-------- Data shown
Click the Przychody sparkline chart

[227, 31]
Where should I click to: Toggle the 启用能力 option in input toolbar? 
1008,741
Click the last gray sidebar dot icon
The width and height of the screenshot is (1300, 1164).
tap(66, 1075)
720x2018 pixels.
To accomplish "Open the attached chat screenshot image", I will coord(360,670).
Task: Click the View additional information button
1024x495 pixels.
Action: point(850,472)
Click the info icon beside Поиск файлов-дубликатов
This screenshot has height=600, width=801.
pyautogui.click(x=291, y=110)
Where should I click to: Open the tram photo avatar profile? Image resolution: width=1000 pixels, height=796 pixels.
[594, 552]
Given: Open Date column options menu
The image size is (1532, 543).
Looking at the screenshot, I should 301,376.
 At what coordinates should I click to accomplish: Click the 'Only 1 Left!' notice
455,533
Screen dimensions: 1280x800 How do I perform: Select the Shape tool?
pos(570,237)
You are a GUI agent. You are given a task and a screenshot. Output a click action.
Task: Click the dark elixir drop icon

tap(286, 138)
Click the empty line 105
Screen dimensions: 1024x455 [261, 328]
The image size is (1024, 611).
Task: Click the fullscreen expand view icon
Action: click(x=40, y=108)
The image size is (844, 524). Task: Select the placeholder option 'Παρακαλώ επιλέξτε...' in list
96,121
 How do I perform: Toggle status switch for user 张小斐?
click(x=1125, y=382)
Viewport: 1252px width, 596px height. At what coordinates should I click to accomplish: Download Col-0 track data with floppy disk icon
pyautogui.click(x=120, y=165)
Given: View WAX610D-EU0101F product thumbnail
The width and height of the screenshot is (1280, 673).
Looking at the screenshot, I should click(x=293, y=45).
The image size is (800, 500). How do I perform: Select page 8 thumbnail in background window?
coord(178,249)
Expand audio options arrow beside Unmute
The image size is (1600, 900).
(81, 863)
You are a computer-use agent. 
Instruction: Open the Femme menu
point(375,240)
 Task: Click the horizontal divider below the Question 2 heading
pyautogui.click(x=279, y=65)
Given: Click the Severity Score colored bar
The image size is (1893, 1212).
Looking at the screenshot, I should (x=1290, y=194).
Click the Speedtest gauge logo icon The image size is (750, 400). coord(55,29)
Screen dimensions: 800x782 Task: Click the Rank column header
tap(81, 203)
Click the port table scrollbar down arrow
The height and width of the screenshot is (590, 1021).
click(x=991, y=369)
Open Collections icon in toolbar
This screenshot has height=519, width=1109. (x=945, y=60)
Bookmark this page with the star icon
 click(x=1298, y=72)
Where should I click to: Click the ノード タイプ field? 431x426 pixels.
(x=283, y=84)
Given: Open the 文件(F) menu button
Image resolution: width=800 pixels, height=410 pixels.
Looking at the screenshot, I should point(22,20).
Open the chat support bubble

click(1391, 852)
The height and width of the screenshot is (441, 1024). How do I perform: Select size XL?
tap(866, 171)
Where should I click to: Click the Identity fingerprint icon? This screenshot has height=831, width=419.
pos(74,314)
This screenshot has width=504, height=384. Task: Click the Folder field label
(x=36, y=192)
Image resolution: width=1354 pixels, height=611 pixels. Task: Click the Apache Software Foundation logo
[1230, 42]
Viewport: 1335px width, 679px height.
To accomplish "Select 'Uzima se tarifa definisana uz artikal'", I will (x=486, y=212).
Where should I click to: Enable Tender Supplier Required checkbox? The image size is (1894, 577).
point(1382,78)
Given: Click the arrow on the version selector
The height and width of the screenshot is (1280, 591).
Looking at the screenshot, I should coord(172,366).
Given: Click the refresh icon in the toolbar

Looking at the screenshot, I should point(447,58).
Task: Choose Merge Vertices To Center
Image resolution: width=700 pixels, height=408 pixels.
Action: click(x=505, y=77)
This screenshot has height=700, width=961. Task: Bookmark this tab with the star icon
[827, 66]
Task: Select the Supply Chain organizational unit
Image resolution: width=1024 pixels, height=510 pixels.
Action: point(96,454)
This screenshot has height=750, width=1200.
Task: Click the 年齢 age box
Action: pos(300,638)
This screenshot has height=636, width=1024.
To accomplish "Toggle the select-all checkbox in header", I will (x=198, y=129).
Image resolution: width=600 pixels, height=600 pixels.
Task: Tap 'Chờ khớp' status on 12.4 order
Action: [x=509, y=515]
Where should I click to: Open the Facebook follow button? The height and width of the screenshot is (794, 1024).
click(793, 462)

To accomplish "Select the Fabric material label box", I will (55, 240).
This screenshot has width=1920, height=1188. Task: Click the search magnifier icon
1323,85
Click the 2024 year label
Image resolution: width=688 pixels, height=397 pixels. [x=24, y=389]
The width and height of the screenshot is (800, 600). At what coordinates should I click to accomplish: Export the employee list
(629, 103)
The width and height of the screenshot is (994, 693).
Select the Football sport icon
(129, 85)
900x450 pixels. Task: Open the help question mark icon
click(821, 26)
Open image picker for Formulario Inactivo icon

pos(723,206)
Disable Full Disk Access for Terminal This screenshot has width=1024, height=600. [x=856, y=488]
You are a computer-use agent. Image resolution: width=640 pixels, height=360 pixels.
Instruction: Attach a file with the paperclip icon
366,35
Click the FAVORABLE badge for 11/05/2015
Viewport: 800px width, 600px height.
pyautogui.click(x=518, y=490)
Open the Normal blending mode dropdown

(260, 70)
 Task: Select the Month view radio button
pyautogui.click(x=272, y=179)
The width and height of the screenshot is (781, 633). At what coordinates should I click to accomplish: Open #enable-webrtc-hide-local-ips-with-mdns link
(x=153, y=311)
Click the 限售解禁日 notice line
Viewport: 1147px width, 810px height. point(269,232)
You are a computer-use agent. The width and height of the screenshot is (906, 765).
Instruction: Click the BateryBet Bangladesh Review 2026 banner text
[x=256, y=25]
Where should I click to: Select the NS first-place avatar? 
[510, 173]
----------------
§ **Task details**:
Print every record exactly, so that each word matches what is written above.

§ **Response area**:
Click the Przychody sparkline chart

[227, 31]
Where should I click to: Toggle the 启用能力 option in input toolbar? 
1008,741
Click the last gray sidebar dot icon
The width and height of the screenshot is (1300, 1164).
tap(66, 1075)
720x2018 pixels.
To accomplish "Open the attached chat screenshot image", I will coord(360,670).
Task: Click the View additional information button
1024x495 pixels.
Action: point(850,472)
Click the info icon beside Поиск файлов-дубликатов
This screenshot has height=600, width=801.
pyautogui.click(x=291, y=110)
Where should I click to: Open the tram photo avatar profile? Image resolution: width=1000 pixels, height=796 pixels.
[594, 552]
Given: Open Date column options menu
The image size is (1532, 543).
Looking at the screenshot, I should 301,376.
 At what coordinates should I click to accomplish: Click the 'Only 1 Left!' notice
455,533
Screen dimensions: 1280x800 How do I perform: Select the Shape tool?
pos(570,237)
You are a GUI agent. You are given a task and a screenshot. Output a click action.
Task: Click the dark elixir drop icon

tap(286, 138)
Click the empty line 105
Screen dimensions: 1024x455 [261, 328]
The image size is (1024, 611).
Task: Click the fullscreen expand view icon
Action: click(x=40, y=108)
The image size is (844, 524). Task: Select the placeholder option 'Παρακαλώ επιλέξτε...' in list
96,121
 How do I perform: Toggle status switch for user 张小斐?
click(x=1125, y=382)
Viewport: 1252px width, 596px height. At what coordinates should I click to accomplish: Download Col-0 track data with floppy disk icon
pyautogui.click(x=120, y=165)
Given: View WAX610D-EU0101F product thumbnail
The width and height of the screenshot is (1280, 673).
Looking at the screenshot, I should click(x=293, y=45).
The image size is (800, 500). How do I perform: Select page 8 thumbnail in background window?
coord(178,249)
Expand audio options arrow beside Unmute
The image size is (1600, 900).
(81, 863)
You are a computer-use agent. 
Instruction: Open the Femme menu
point(375,240)
 Task: Click the horizontal divider below the Question 2 heading
pyautogui.click(x=279, y=65)
Given: Click the Severity Score colored bar
The image size is (1893, 1212).
Looking at the screenshot, I should (x=1290, y=194).
Click the Speedtest gauge logo icon The image size is (750, 400). coord(55,29)
Screen dimensions: 800x782 Task: Click the Rank column header
tap(81, 203)
Click the port table scrollbar down arrow
The height and width of the screenshot is (590, 1021).
click(x=991, y=369)
Open Collections icon in toolbar
This screenshot has height=519, width=1109. (x=945, y=60)
Bookmark this page with the star icon
 click(x=1298, y=72)
Where should I click to: Click the ノード タイプ field? 431x426 pixels.
(x=283, y=84)
Given: Open the 文件(F) menu button
Image resolution: width=800 pixels, height=410 pixels.
Looking at the screenshot, I should point(22,20).
Open the chat support bubble

click(1391, 852)
The height and width of the screenshot is (441, 1024). How do I perform: Select size XL?
tap(866, 171)
Where should I click to: Click the Identity fingerprint icon? This screenshot has height=831, width=419.
pos(74,314)
This screenshot has width=504, height=384. Task: Click the Folder field label
(x=36, y=192)
Image resolution: width=1354 pixels, height=611 pixels. Task: Click the Apache Software Foundation logo
[1230, 42]
Viewport: 1335px width, 679px height.
To accomplish "Select 'Uzima se tarifa definisana uz artikal'", I will (x=486, y=212).
Where should I click to: Enable Tender Supplier Required checkbox? The image size is (1894, 577).
point(1382,78)
Given: Click the arrow on the version selector
The height and width of the screenshot is (1280, 591).
Looking at the screenshot, I should coord(172,366).
Given: Click the refresh icon in the toolbar

Looking at the screenshot, I should point(447,58).
Task: Choose Merge Vertices To Center
Image resolution: width=700 pixels, height=408 pixels.
Action: click(x=505, y=77)
This screenshot has height=700, width=961. Task: Bookmark this tab with the star icon
[827, 66]
Task: Select the Supply Chain organizational unit
Image resolution: width=1024 pixels, height=510 pixels.
Action: point(96,454)
This screenshot has height=750, width=1200.
Task: Click the 年齢 age box
Action: pos(300,638)
This screenshot has height=636, width=1024.
To accomplish "Toggle the select-all checkbox in header", I will (x=198, y=129).
Image resolution: width=600 pixels, height=600 pixels.
Task: Tap 'Chờ khớp' status on 12.4 order
Action: [x=509, y=515]
Where should I click to: Open the Facebook follow button? The height and width of the screenshot is (794, 1024).
click(793, 462)

To accomplish "Select the Fabric material label box", I will (55, 240).
This screenshot has width=1920, height=1188. Task: Click the search magnifier icon
1323,85
Click the 2024 year label
Image resolution: width=688 pixels, height=397 pixels. [x=24, y=389]
The width and height of the screenshot is (800, 600). At what coordinates should I click to accomplish: Export the employee list
(629, 103)
The width and height of the screenshot is (994, 693).
Select the Football sport icon
(129, 85)
900x450 pixels. Task: Open the help question mark icon
click(821, 26)
Open image picker for Formulario Inactivo icon

pos(723,206)
Disable Full Disk Access for Terminal This screenshot has width=1024, height=600. [x=856, y=488]
You are a computer-use agent. Image resolution: width=640 pixels, height=360 pixels.
Instruction: Attach a file with the paperclip icon
366,35
Click the FAVORABLE badge for 11/05/2015
Viewport: 800px width, 600px height.
pyautogui.click(x=518, y=490)
Open the Normal blending mode dropdown

(260, 70)
 Task: Select the Month view radio button
pyautogui.click(x=272, y=179)
The width and height of the screenshot is (781, 633). At what coordinates should I click to accomplish: Open #enable-webrtc-hide-local-ips-with-mdns link
(x=153, y=311)
Click the 限售解禁日 notice line
Viewport: 1147px width, 810px height. point(269,232)
You are a computer-use agent. The width and height of the screenshot is (906, 765).
Instruction: Click the BateryBet Bangladesh Review 2026 banner text
[x=256, y=25]
Where should I click to: Select the NS first-place avatar? 
[510, 173]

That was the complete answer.